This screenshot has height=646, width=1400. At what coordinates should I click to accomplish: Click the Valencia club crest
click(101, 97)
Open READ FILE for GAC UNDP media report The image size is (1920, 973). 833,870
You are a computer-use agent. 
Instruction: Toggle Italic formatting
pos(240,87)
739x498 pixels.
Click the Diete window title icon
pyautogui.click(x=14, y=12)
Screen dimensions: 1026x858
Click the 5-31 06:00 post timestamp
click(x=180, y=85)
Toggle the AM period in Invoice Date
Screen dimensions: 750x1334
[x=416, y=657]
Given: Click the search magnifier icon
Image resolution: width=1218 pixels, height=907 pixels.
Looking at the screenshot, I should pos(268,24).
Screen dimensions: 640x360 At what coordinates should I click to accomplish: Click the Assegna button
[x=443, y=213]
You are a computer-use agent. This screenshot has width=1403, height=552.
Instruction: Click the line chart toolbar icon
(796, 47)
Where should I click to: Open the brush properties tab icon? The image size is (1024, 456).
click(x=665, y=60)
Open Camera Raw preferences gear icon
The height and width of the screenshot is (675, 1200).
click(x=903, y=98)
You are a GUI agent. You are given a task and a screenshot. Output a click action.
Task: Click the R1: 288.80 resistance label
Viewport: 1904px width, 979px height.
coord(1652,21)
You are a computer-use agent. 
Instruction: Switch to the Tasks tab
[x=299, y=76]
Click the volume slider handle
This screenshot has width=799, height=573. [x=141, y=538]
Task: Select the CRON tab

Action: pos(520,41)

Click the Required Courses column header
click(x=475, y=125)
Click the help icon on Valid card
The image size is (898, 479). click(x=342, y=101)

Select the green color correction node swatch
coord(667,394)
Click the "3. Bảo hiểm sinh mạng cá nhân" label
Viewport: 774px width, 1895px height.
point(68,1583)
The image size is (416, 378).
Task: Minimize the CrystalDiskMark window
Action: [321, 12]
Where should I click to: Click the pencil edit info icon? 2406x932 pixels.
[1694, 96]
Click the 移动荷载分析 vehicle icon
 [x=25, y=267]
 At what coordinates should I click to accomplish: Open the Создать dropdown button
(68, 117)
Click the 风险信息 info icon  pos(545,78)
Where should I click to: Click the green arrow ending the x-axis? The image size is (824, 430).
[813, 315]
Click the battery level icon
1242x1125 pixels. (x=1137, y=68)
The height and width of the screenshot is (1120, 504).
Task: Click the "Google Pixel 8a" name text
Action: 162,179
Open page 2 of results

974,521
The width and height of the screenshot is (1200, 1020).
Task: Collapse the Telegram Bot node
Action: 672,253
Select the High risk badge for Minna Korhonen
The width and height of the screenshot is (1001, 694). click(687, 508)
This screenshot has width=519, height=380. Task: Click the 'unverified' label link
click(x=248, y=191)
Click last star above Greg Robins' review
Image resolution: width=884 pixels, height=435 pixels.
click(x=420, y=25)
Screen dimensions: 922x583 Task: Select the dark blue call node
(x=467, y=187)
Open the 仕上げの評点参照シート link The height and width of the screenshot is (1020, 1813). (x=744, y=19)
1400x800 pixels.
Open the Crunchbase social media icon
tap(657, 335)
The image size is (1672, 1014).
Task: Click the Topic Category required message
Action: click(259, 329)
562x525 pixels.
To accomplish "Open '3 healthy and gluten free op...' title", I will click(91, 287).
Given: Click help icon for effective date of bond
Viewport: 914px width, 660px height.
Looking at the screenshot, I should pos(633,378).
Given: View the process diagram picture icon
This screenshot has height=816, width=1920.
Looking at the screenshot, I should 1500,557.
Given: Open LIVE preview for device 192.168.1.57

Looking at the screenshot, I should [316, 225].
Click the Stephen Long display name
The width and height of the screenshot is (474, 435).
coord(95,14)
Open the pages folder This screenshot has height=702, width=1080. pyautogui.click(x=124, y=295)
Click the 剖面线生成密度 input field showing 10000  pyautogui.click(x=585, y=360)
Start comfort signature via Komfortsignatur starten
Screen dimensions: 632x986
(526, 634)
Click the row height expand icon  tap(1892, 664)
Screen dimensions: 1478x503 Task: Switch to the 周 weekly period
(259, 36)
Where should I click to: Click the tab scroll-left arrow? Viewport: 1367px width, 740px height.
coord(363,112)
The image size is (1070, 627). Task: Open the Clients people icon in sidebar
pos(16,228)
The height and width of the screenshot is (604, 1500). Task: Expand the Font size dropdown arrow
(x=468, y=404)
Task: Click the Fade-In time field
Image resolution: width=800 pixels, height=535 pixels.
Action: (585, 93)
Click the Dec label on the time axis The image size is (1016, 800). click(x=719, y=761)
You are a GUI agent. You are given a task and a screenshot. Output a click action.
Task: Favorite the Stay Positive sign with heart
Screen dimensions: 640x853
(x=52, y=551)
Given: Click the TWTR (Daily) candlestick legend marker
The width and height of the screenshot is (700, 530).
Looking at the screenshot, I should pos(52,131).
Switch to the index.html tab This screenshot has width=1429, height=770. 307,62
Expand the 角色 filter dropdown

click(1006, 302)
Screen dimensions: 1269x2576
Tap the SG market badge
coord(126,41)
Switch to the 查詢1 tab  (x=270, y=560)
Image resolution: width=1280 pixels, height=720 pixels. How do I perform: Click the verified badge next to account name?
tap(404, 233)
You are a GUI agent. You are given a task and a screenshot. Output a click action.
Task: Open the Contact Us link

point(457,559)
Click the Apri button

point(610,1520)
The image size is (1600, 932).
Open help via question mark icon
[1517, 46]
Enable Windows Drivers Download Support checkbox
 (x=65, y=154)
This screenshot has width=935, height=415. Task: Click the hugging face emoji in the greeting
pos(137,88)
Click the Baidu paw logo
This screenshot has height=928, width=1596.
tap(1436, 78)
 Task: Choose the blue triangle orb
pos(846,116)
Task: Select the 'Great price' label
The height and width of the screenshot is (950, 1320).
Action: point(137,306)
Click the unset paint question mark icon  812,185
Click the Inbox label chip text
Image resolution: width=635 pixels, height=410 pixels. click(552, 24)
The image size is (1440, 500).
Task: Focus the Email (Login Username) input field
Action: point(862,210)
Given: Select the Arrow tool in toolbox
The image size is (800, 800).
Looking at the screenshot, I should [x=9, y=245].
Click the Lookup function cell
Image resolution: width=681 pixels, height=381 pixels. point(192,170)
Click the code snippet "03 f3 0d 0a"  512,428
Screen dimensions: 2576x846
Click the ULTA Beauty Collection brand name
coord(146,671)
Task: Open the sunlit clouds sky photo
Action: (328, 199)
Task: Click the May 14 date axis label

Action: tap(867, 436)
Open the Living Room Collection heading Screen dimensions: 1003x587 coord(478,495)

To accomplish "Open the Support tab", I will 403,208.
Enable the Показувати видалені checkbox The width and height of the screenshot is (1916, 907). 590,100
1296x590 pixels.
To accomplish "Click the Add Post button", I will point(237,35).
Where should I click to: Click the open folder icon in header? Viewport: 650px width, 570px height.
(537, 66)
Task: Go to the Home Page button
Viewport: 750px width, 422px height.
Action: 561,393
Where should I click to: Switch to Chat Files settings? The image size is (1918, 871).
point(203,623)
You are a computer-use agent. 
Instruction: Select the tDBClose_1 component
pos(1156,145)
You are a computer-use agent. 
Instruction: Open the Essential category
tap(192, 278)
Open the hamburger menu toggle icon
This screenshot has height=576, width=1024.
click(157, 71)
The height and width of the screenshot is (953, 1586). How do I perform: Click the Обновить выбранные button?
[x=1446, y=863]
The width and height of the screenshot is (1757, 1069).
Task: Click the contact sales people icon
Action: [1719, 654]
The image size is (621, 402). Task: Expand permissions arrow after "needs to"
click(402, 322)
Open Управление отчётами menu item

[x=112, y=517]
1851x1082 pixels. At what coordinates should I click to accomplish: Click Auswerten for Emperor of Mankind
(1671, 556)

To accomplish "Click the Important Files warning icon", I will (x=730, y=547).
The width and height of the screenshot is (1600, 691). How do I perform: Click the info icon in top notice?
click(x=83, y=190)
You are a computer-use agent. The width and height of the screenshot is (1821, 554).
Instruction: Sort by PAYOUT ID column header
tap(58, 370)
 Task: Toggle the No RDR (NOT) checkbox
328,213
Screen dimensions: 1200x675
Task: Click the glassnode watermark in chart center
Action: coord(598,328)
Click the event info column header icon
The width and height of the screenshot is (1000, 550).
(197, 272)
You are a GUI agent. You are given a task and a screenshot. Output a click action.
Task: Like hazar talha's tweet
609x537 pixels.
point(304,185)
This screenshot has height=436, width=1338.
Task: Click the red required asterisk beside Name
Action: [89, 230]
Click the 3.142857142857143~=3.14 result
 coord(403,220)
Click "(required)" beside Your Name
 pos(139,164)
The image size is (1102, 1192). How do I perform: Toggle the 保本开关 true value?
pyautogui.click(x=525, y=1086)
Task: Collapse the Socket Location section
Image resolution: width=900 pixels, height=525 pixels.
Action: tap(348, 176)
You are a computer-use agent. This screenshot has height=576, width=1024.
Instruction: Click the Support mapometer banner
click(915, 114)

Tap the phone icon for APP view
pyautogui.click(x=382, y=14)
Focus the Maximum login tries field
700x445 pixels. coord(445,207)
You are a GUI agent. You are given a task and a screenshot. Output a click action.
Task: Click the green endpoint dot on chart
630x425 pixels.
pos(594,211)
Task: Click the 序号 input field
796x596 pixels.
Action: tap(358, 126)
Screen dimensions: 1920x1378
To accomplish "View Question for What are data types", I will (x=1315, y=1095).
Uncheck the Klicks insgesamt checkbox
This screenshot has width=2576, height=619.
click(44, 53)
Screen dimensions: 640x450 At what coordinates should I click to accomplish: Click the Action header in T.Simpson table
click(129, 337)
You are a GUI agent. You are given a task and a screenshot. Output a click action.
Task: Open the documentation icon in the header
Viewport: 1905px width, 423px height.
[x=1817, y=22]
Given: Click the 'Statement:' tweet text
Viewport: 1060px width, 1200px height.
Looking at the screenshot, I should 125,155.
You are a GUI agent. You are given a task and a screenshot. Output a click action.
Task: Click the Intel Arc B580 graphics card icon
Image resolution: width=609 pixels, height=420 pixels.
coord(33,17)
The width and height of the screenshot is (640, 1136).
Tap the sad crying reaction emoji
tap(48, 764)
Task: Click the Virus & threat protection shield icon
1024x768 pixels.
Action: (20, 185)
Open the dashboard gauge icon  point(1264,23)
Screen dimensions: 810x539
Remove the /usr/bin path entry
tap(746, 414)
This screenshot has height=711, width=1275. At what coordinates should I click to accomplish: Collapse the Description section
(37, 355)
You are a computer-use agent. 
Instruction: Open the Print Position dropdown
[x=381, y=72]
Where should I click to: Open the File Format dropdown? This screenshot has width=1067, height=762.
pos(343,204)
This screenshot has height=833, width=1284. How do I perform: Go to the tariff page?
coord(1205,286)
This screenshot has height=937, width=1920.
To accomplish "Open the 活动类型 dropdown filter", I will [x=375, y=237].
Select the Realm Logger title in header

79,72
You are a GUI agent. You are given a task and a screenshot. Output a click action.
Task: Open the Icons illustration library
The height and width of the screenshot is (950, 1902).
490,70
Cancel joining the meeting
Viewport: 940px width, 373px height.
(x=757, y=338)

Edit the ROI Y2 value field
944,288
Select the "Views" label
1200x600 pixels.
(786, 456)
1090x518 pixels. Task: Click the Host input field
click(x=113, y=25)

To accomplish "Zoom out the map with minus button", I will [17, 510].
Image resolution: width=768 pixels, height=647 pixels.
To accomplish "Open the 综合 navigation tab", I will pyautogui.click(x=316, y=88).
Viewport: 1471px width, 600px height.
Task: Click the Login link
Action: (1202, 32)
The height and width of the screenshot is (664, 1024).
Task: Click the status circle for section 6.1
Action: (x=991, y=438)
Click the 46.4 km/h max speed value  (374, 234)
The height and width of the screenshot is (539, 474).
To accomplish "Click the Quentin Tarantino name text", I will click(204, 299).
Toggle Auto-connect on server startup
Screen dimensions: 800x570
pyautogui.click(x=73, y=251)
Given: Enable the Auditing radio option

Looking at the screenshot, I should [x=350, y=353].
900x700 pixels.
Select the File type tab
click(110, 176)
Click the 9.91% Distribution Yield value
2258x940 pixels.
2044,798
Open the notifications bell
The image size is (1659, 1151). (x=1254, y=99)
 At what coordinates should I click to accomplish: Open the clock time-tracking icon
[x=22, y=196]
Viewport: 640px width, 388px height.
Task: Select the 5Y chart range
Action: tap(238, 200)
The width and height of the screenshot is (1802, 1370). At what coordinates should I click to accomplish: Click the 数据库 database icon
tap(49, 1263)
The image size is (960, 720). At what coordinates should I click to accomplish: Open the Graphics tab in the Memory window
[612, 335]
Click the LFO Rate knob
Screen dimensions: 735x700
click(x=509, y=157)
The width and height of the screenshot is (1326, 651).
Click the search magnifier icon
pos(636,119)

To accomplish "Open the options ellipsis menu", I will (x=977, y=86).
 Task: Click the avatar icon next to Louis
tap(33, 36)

TO DO: Looking at the records, report the number of lines that hold the string "tweet", with no other text.

SOLUTION FOR THIS PROBLEM: 2